▸ **What is needed**
Could you repeat every entry below word for word, leaving out the pictures?

▸ **Extracted entries**
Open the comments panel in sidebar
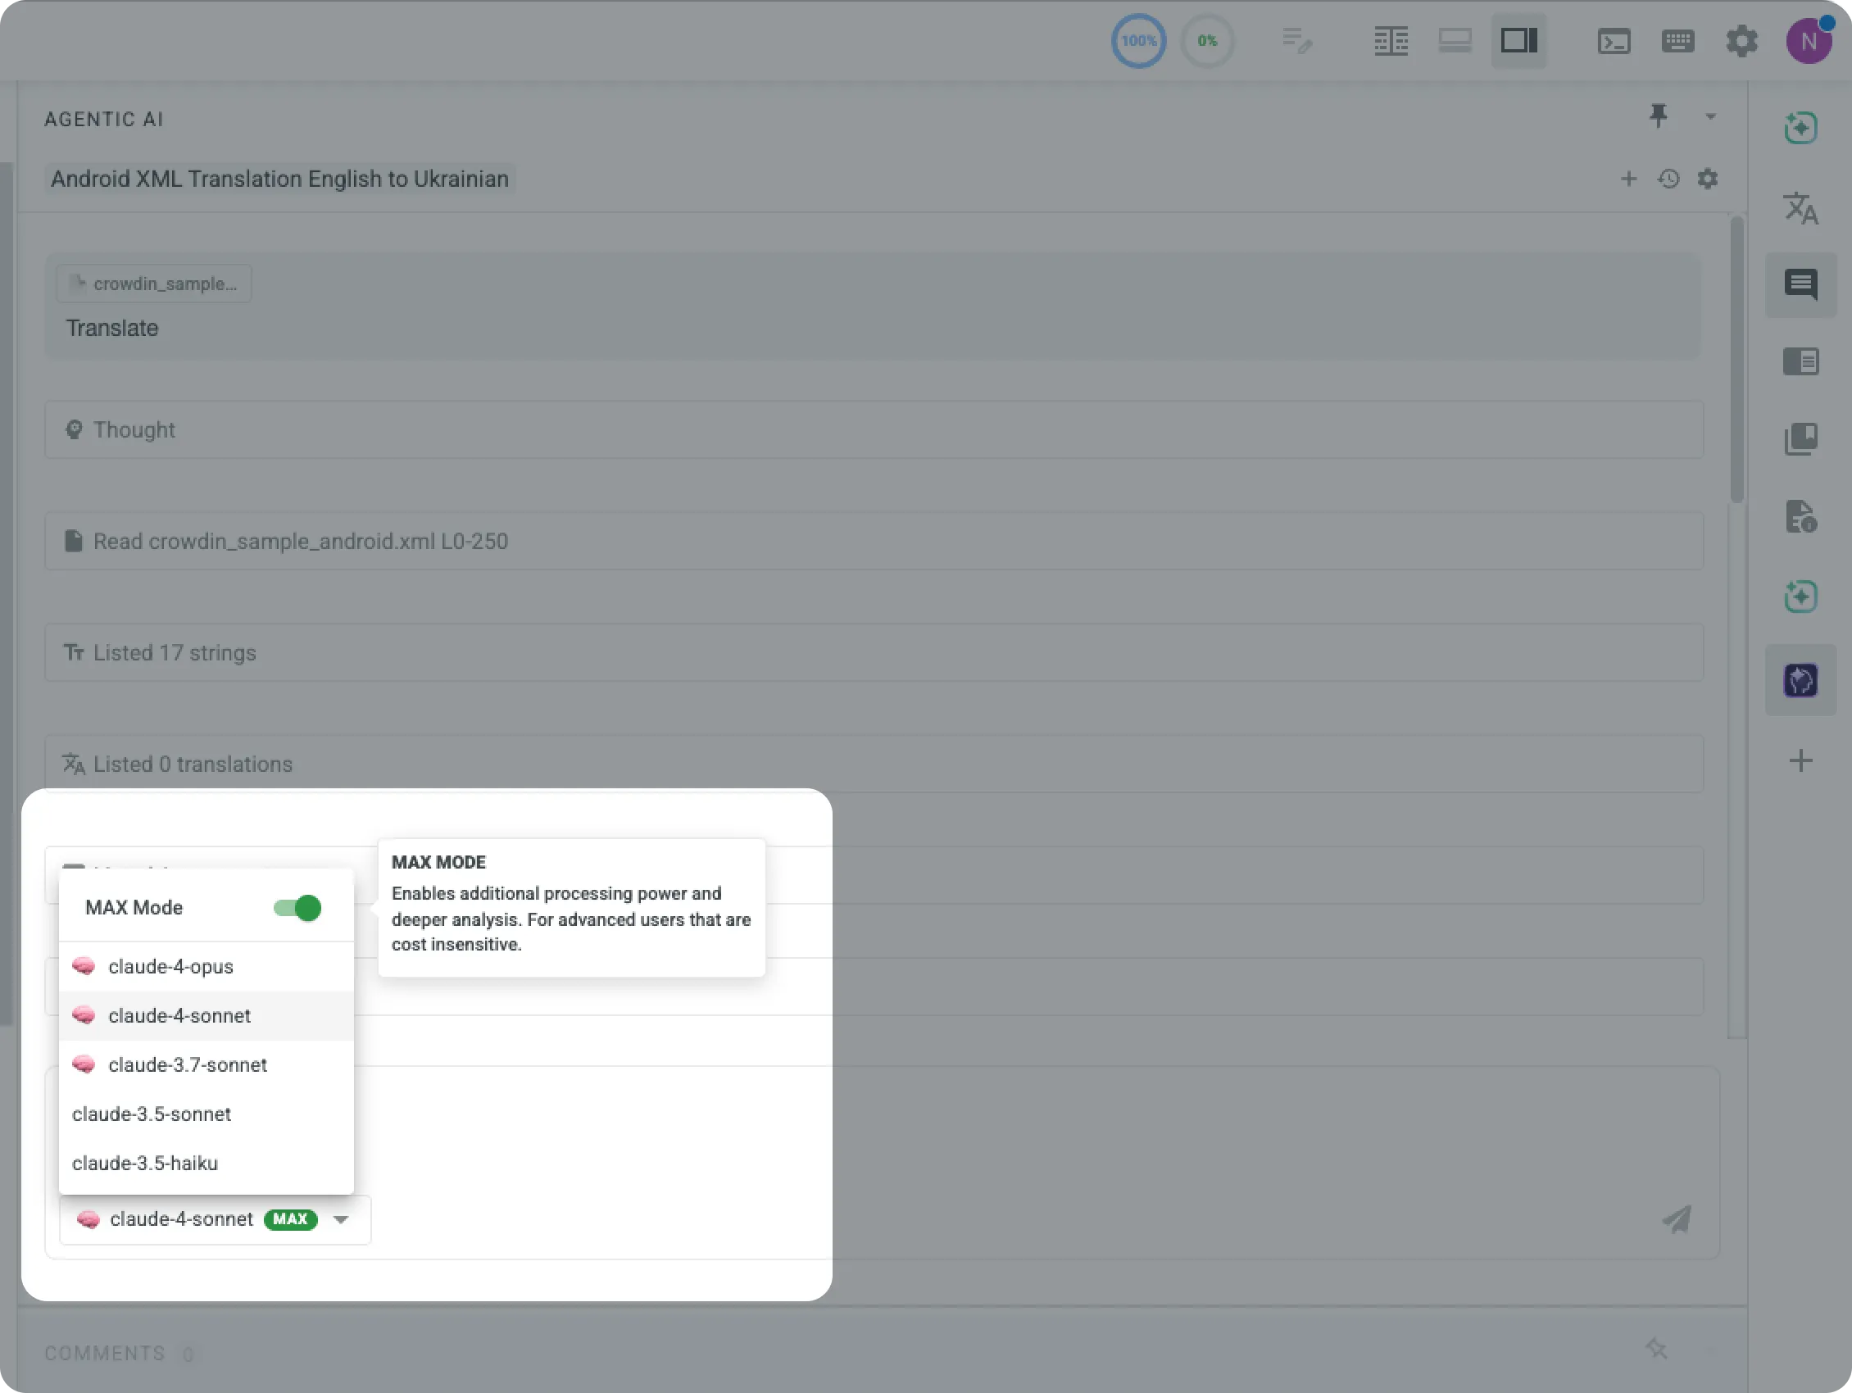Image resolution: width=1852 pixels, height=1393 pixels. 1801,285
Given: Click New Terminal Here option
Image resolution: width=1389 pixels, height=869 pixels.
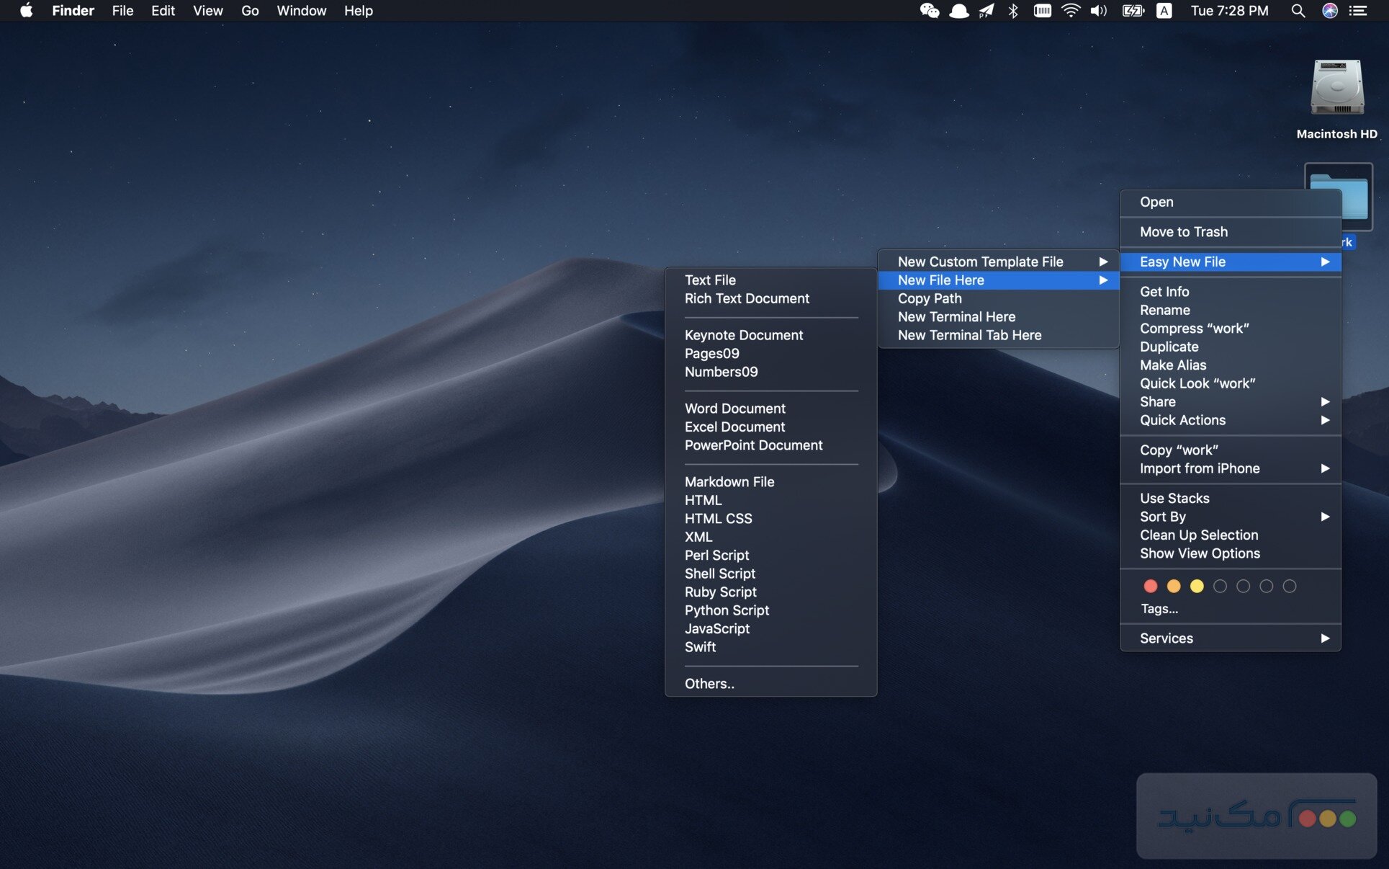Looking at the screenshot, I should [956, 317].
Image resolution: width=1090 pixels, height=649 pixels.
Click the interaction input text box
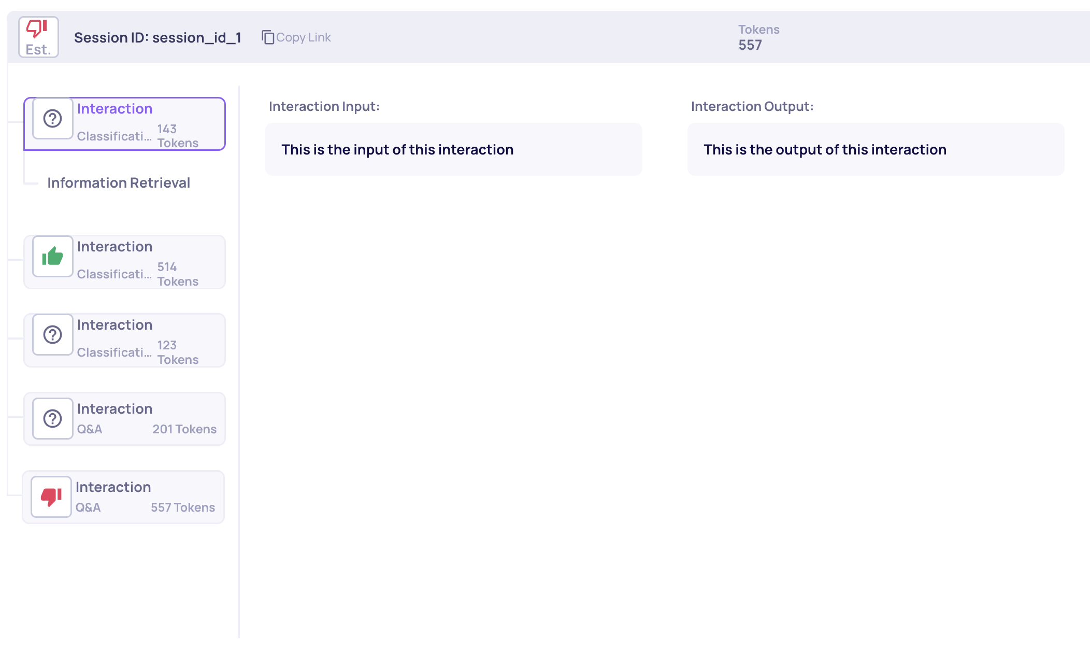tap(453, 149)
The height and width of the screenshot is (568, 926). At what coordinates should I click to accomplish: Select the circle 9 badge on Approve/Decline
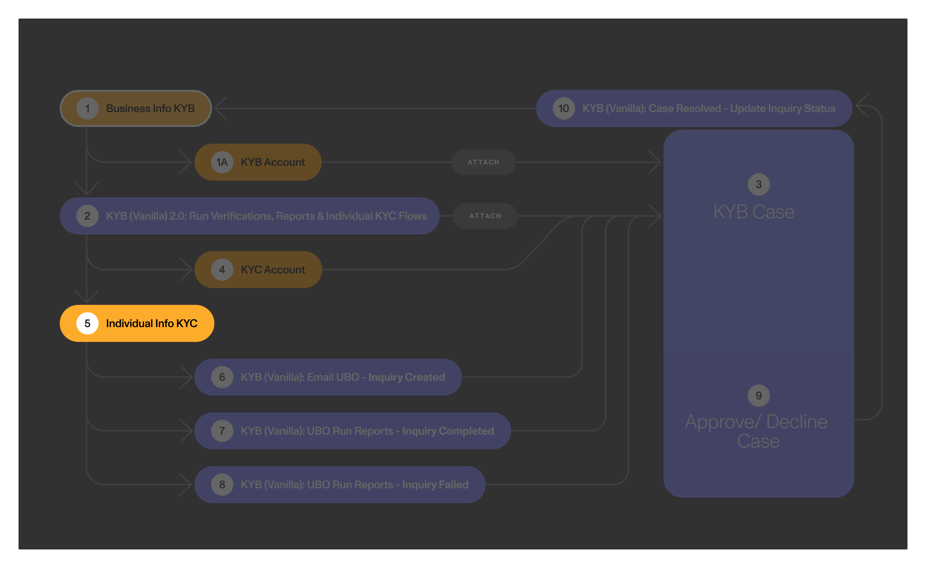758,395
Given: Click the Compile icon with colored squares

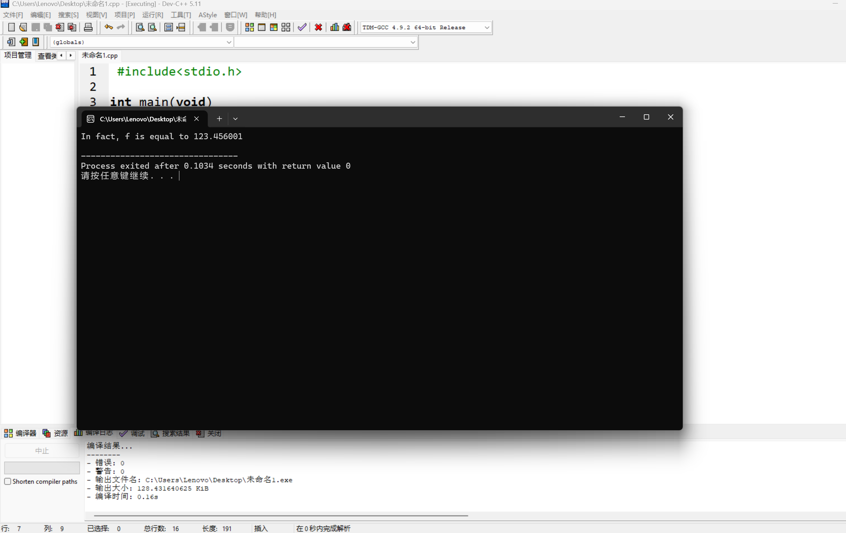Looking at the screenshot, I should (249, 27).
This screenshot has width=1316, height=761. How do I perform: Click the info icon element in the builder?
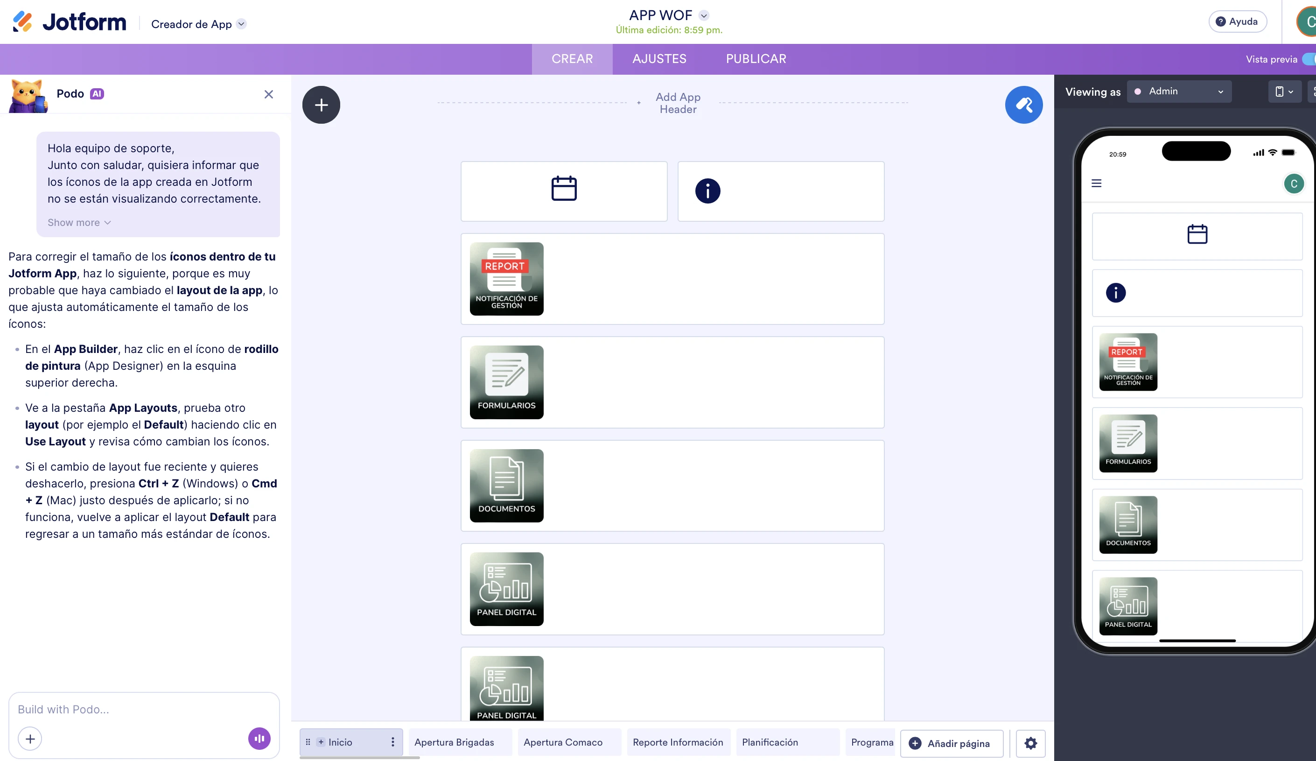click(x=707, y=191)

▸ **Output of the exercise**
Open the comments panel in sidebar
Image resolution: width=1852 pixels, height=1393 pixels. 1801,285
Given: Click New Terminal Here option
Image resolution: width=1389 pixels, height=869 pixels.
Looking at the screenshot, I should [956, 317].
Image resolution: width=1090 pixels, height=649 pixels.
Click the interaction input text box
tap(453, 149)
The height and width of the screenshot is (568, 926). At what coordinates should I click to accomplish: Select the circle 9 badge on Approve/Decline
758,395
Given: Click the Compile icon with colored squares

Looking at the screenshot, I should (249, 27).
This screenshot has width=1316, height=761. How do I perform: Click the info icon element in the builder?
click(x=707, y=191)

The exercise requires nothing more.